• Task goal:
Substitute "profile link" for "connection link" in the stretch from the line containing "This screenshot has" through the end of the items, and return those lines with everything else unchanged. Leave the pictures out of your answer.

• Dataset excerpts:

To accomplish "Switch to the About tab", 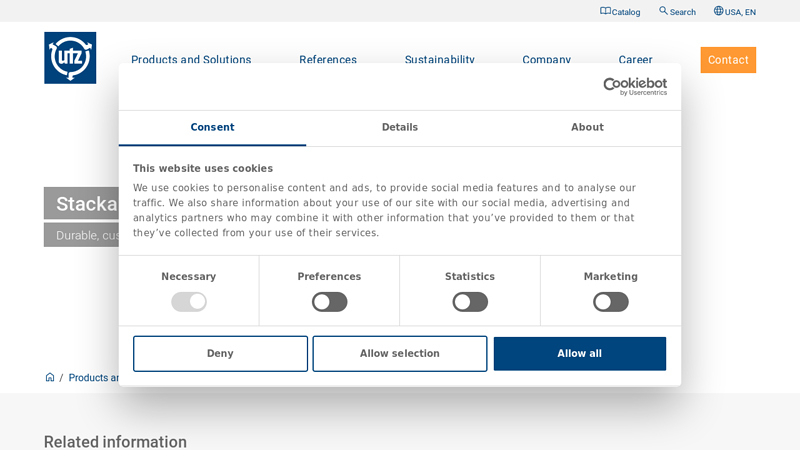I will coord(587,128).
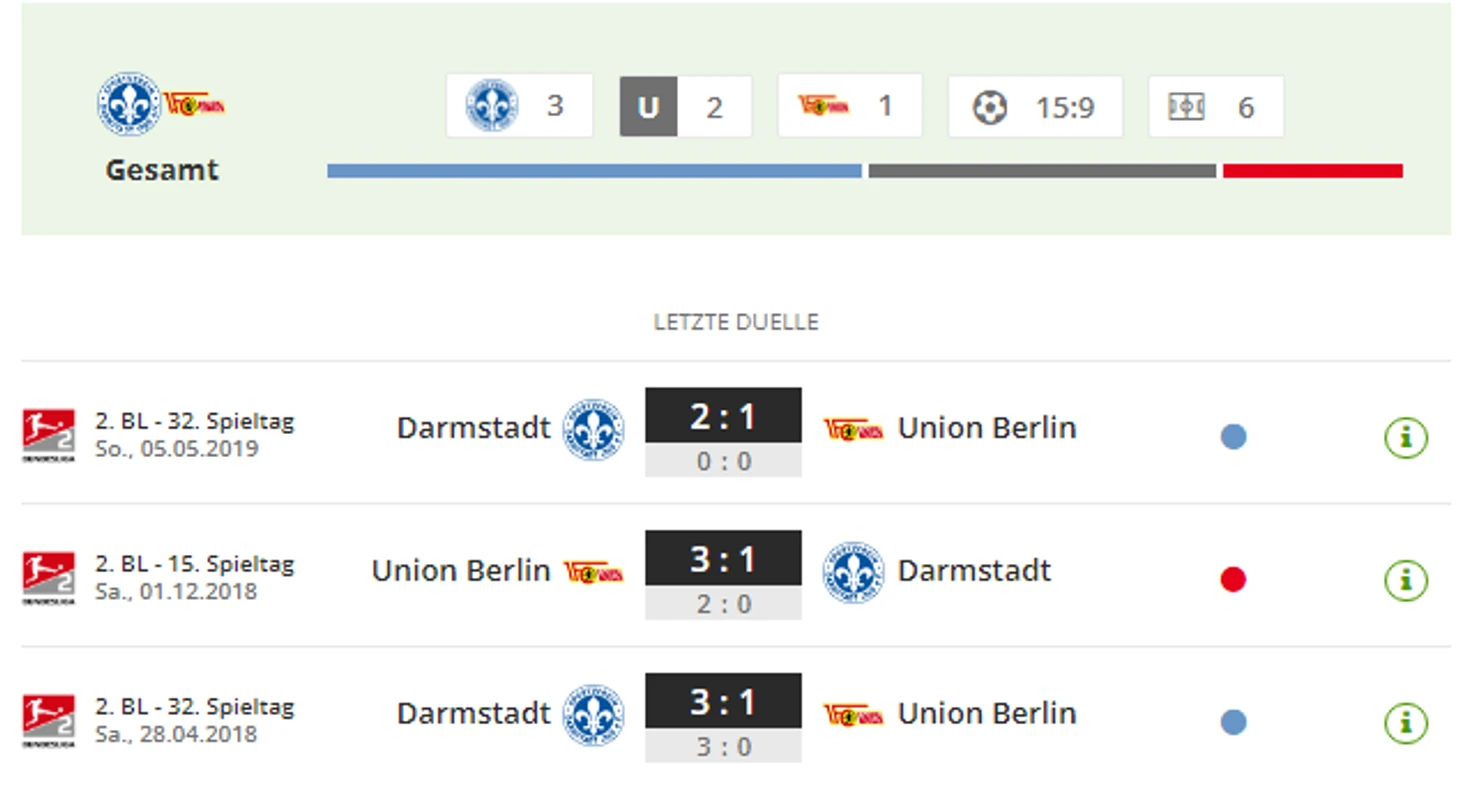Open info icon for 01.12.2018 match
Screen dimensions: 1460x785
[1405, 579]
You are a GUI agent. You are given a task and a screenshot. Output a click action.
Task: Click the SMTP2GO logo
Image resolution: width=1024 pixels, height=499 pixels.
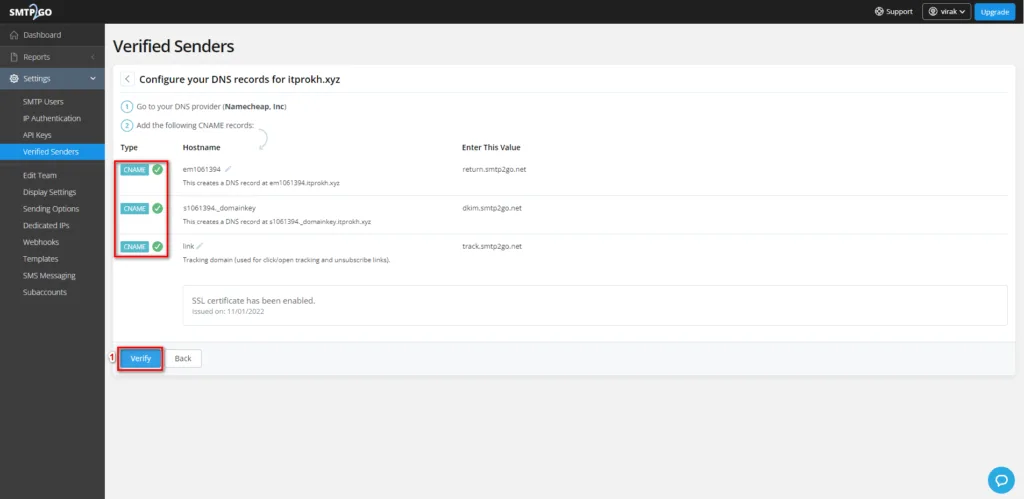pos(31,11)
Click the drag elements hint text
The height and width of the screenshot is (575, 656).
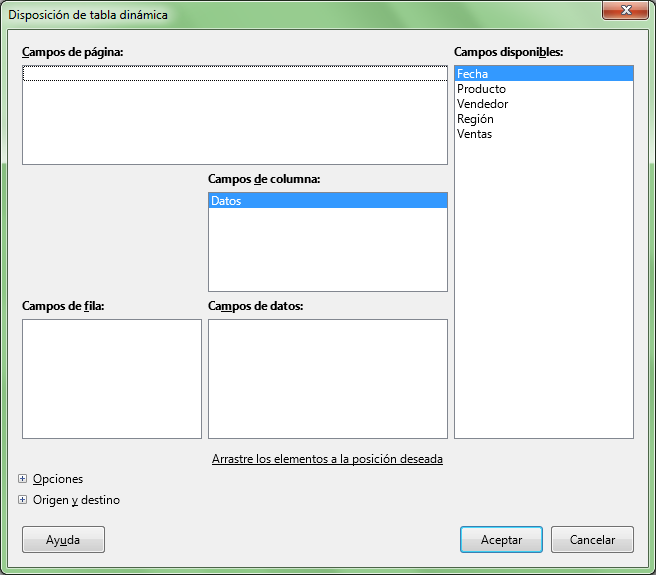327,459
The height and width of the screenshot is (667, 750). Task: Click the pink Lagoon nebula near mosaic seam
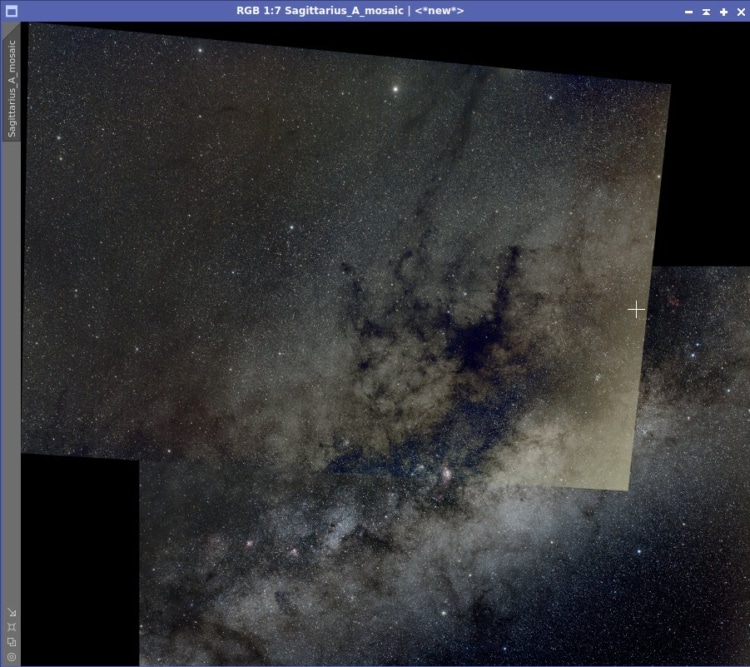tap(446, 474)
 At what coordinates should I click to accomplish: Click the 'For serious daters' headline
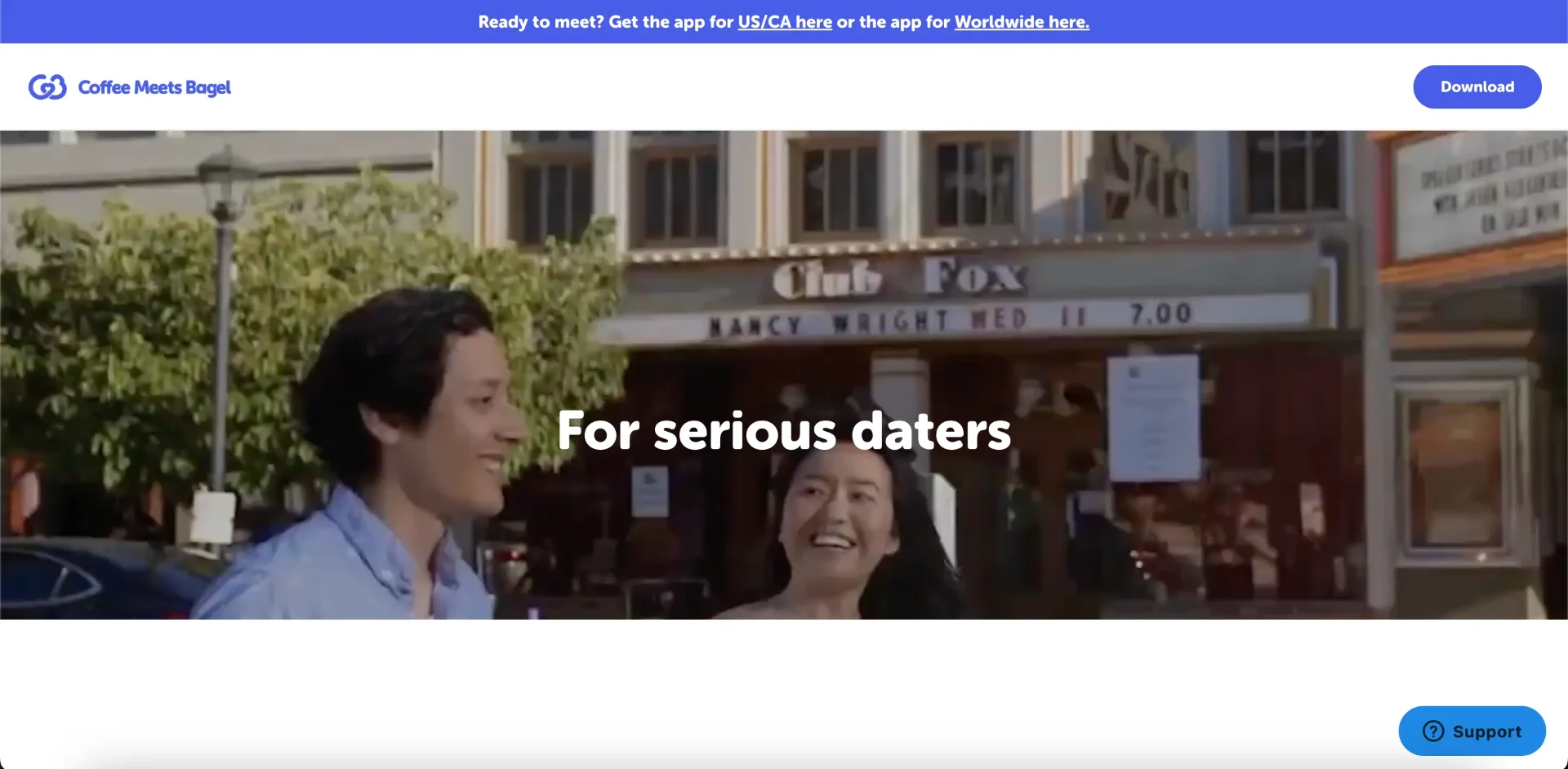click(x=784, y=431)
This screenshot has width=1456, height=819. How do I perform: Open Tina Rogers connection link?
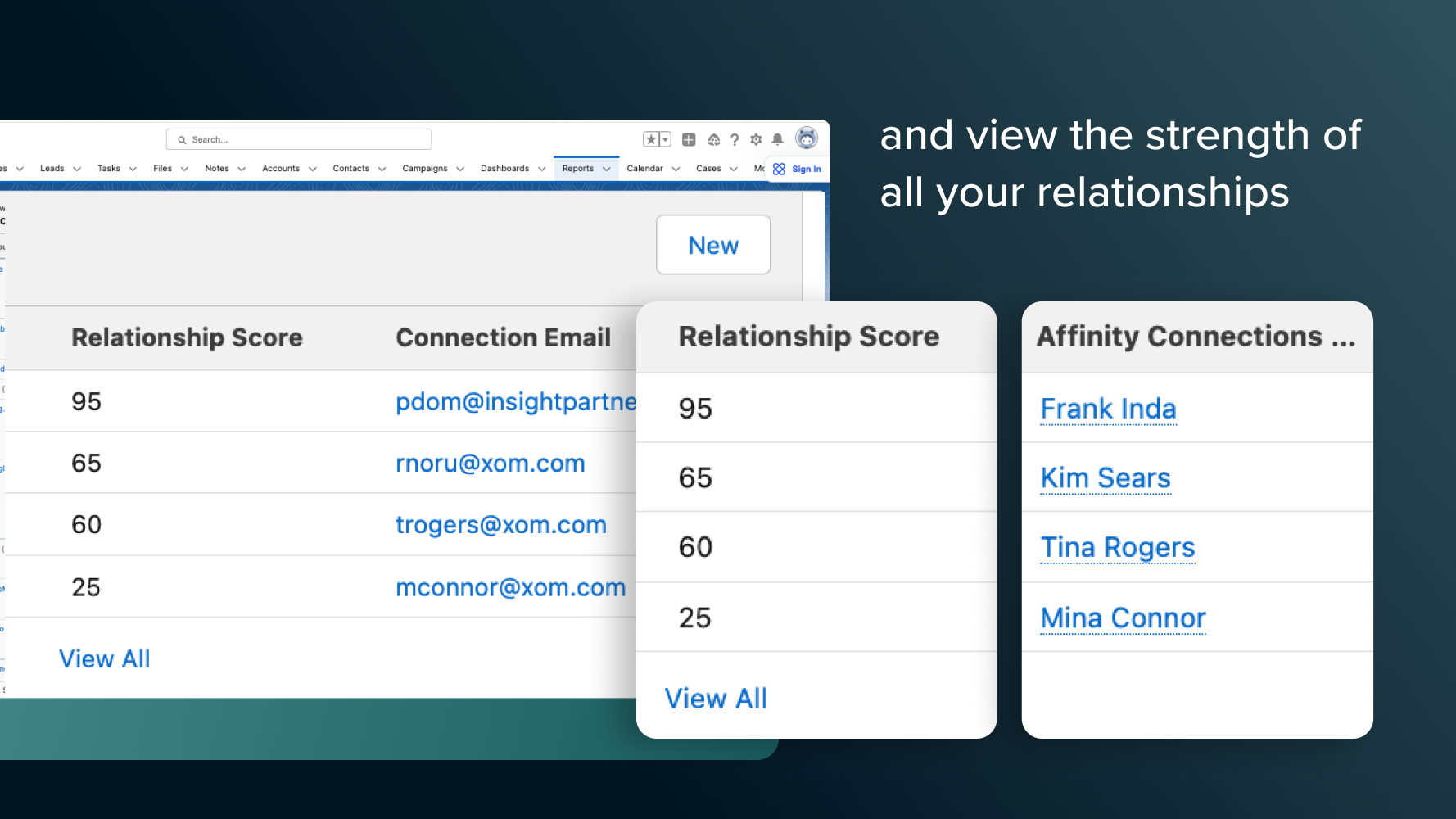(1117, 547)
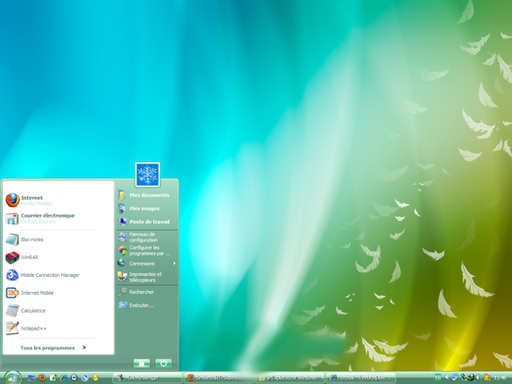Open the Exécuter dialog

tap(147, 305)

• Exercise response:
This screenshot has width=1456, height=819. How do I perform: Open Tina Rogers profile link?
(1117, 547)
Open the Exécuter dialog

tap(147, 305)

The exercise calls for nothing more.